Without a doubt, Jamaica is a country of dramatic contrasts. If I look back at my own writing this week, I can easily trace the things that have frustrated me, but even in that I can find much to like. Many days leave me with nothing but a head that is shaking in wonderment. But, many days also leave me with a warm feeling that comes from feeling so much pride for the people around me. How can that be?, I sometimes ask myself.
The children were focused on playing tennis and football today. Some elementary children were in tennis, but most children who were playing football were middle and high schoolers. The event was due to kick off at 9, and as usual, was running late. Two schools were absent at the opening presentations. Ironically, one was just adjacent to our location; the other was really just 10 minutes away.
However, I was not getting into the logistics of how and why they were late. We sang the national anthems of the two countries–each being a very melodious and moving version. I really got a think feeling in my through as I sang the Jamaican anthem. Then the games were ready to start.
It was a mixed up day, but scholastic things were still in place. My role, though a football coach, was to help sell tickets for refreshments and food; otherwise, I could sit and watch the play.
Flags and sponsors’ hoardings were all over the school grounds and it looked like a big event was underway. As always, the hands behind the scenes had worked magic to get everything looking right: tents for vendors; tents for teams; tents for spectators.
Parents started to dribble in to watch their children; never a horde, but a decent number. Not everyone can or wants to take the time off during the day. Later, as afternoon came, more parents appeared–work was ending or near to that, so a natural opening had been created. The atmosphere was not wild but had animation. Nothing untoward seemed to be going on between the schools, some of whom could harbour serious rivalries.
It was hard to see what could possibly be wrong with the country they were in, or the people with whom they shared the island. Admittedly, these were people who had been well-educated and their children, who were also getting good educations and seeming to thrive at school. Not here a cohort of potential school drop-outs, coming from homes with parents who had been school drop-outs.
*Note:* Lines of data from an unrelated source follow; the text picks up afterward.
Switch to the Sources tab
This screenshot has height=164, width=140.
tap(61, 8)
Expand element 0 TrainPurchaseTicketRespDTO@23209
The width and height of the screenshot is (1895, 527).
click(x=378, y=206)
These are fortunate Jamaicans; privileged in a sense, but the sources of their privilege were varied.
They know the crime statistics, but did not seem to have any issue with being here. Some wanted to see a cricket match, if possible–20 over Test matches are going on at Sabina Park. Jamaica was for these few hours a very happy place where everyone wanted to stay.
That is what I will hold for today, sometimes labelled ‘Happy Friday’. I will not twist my mind to search for the dark and nasty and violent. It will be there for me to rediscover tomorrow.